EXERCISE INPUTS Start Marker
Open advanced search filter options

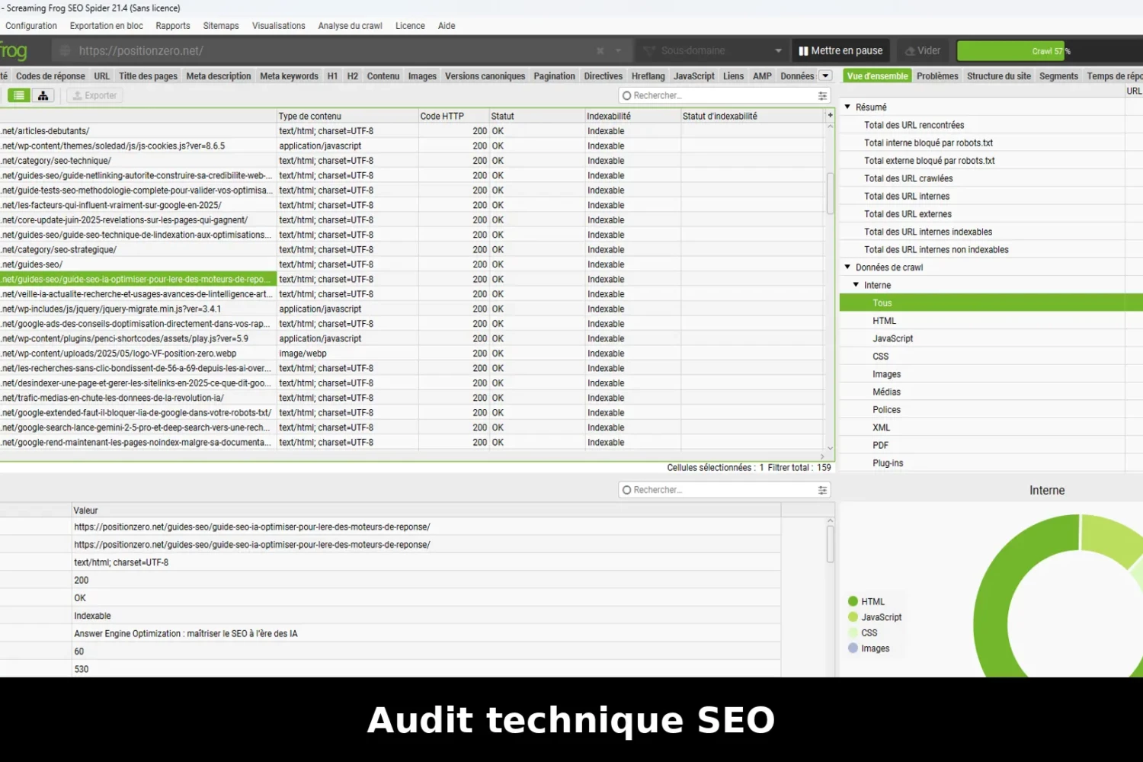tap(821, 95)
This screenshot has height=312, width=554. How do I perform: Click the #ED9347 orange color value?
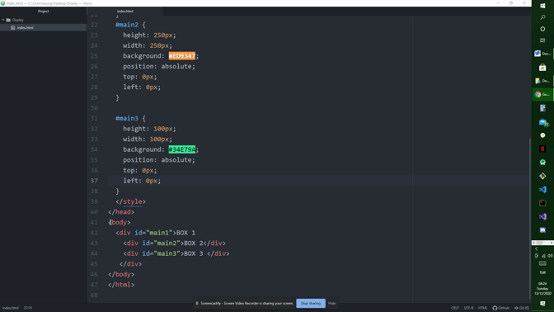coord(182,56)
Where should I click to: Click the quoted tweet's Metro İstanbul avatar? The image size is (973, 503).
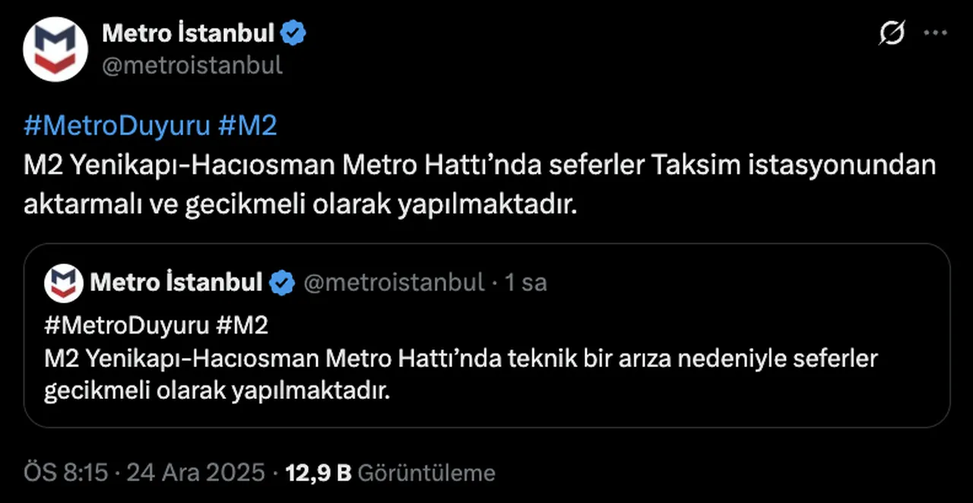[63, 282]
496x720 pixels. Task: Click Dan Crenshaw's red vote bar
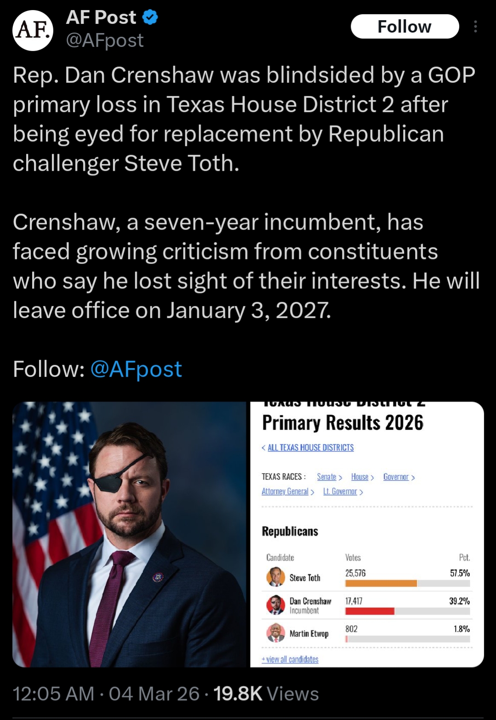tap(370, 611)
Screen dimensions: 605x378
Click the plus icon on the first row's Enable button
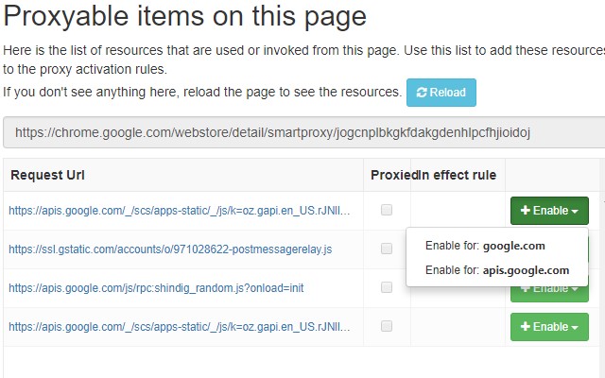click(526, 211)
EXERCISE INPUTS End Marker
▶ EXERCISE INSTRUCTIONS:
Keep every word of the records exact as you write them out, but drop the pictures.

▶ RESULT:
Open advanced search filter options

tap(821, 95)
This screenshot has height=312, width=554. How do I perform: Click the #ED9347 orange color value?
coord(182,56)
Where should I click to: Click the quoted tweet's Metro İstanbul avatar? The image size is (973, 503).
[63, 282]
496x720 pixels. Task: Click Dan Crenshaw's red vote bar
tap(370, 611)
Screen dimensions: 605x378
Click the plus icon on the first row's Enable button
click(526, 211)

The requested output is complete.